# START OF Provided text
# Is this made by termites?



## lmorsino (Jun 11, 2012)

Found this between two walls, but did not see any live creatures. What insect makes this?

http://imgur.com/6z05I
http://imgur.com/MfHaB


----------



## joecaption (Nov 30, 2011)

Sure looks like mud tunnels from termites to me.
Feel it, does it feel like mud? Or saw dust?
Time to call an exterminator.
Do not try some home fix on this one.
No spraying with bug spray will not fix the real problum.
Go back and add where you live to your profile. Sure helps when ansewering questions.


----------



## gobug (Jul 13, 2012)

Since it is just photos, it is hard to be sure. The debris on the second photo looks more like carpenter ants to me. If the vertical stuff is hard, like clay, then it is most likely termites.


----------



## goldencrow (Oct 13, 2012)

Had the same thing in my basement, its mudmites aka termites, between block wall and ground leading to a basement.
I used a standard spray poison, (alot) have not seems em in years.

But I know there are more, where my eyes can not see,


----------



## joecaption (Nov 30, 2011)
# END OF Provided text
**Set task A**
Answer these about the termite thread, one per line:
(i) Where did lmorsino find the structure?
(ii) What does gobug say the debris on the second photo looks more like?
(iii) What did goldencrow use on the problem?
The thread above and the records that follow have no connection to each other.
# START OF Data entries
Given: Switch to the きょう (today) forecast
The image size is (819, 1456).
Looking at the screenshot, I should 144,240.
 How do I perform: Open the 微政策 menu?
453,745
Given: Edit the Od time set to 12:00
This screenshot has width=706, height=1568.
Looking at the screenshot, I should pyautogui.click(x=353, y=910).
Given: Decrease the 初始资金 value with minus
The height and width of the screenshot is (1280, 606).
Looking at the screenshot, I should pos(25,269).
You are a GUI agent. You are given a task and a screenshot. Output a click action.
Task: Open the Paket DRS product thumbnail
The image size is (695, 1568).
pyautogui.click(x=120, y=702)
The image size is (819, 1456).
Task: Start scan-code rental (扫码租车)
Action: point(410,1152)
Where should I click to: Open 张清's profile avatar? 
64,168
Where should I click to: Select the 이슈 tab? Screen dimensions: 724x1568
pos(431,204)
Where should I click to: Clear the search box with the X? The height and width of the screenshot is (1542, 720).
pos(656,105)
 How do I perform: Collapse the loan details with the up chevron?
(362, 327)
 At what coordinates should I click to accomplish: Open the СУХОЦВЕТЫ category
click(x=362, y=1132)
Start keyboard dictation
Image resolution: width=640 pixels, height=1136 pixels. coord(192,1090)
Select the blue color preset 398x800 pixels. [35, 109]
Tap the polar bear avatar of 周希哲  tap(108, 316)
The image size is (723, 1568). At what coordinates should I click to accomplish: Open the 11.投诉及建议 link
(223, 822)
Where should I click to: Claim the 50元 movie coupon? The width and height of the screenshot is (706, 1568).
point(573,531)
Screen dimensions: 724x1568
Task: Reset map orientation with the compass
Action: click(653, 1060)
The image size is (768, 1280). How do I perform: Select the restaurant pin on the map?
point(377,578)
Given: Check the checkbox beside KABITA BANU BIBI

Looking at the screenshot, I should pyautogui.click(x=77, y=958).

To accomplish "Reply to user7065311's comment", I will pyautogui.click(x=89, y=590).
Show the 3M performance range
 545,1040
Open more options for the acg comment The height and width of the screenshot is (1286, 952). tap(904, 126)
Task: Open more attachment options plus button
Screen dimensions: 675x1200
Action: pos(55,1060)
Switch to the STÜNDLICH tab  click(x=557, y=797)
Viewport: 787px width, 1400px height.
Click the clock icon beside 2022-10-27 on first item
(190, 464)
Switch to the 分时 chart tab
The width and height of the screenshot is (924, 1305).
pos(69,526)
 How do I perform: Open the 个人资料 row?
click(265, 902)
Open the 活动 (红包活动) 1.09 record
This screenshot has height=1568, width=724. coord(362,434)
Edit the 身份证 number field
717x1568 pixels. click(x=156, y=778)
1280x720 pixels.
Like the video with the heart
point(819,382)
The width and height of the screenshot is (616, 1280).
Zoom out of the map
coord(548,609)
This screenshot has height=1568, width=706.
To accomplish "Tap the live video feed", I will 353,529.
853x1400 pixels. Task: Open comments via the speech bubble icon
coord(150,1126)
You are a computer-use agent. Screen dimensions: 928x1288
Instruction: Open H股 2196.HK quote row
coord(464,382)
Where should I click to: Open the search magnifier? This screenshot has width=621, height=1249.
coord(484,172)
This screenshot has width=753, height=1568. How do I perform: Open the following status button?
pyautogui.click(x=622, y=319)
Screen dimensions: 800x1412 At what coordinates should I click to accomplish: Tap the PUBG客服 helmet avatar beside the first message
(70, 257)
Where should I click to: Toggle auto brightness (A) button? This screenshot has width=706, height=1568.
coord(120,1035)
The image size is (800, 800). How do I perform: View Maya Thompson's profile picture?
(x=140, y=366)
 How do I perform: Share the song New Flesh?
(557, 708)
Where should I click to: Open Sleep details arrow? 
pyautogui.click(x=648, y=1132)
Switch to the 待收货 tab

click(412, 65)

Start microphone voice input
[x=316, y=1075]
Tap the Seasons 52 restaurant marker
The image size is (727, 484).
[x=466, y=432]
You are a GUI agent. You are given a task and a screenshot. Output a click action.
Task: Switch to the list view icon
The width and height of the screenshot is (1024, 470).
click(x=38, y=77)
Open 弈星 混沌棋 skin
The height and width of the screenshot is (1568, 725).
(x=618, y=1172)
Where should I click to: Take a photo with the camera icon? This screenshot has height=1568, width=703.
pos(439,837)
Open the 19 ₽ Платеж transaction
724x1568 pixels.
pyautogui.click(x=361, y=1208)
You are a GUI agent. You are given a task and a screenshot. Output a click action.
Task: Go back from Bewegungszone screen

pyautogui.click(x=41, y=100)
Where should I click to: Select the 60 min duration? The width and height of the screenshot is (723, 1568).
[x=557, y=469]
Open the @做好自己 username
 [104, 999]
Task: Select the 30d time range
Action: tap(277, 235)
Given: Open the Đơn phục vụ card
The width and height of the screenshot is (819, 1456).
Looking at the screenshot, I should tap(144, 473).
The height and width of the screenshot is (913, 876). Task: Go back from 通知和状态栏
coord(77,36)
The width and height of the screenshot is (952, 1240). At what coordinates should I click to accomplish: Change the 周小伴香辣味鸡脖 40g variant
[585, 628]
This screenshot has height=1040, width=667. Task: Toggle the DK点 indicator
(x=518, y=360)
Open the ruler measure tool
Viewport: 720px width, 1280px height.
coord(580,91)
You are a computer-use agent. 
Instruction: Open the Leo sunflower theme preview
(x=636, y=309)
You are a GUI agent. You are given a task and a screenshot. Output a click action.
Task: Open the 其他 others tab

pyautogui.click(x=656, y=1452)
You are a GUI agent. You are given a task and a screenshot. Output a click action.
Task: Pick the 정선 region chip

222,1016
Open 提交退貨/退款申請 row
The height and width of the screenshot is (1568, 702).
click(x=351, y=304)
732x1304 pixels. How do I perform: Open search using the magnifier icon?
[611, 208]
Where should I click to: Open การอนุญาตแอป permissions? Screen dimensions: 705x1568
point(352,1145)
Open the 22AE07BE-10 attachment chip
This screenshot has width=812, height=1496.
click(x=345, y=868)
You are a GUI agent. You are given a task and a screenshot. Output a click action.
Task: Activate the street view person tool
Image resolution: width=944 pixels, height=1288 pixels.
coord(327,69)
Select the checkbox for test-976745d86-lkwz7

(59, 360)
# END OF Data entries
**Set task B**
Retype the records between the line holding "The width and height of the screenshot is (952, 1240)." and the line holding "(x=636, y=309)", inclusive.

**Exercise result A**
(i) Between two walls.
(ii) Carpenter ants.
(iii) A standard spray poison, a lot of it.

**Exercise result B**
The width and height of the screenshot is (952, 1240). At what coordinates should I click to accomplish: Change the 周小伴香辣味鸡脖 40g variant
[585, 628]
This screenshot has height=1040, width=667. Task: Toggle the DK点 indicator
(x=518, y=360)
Open the ruler measure tool
Viewport: 720px width, 1280px height.
coord(580,91)
You are a computer-use agent. 
Instruction: Open the Leo sunflower theme preview
(x=636, y=309)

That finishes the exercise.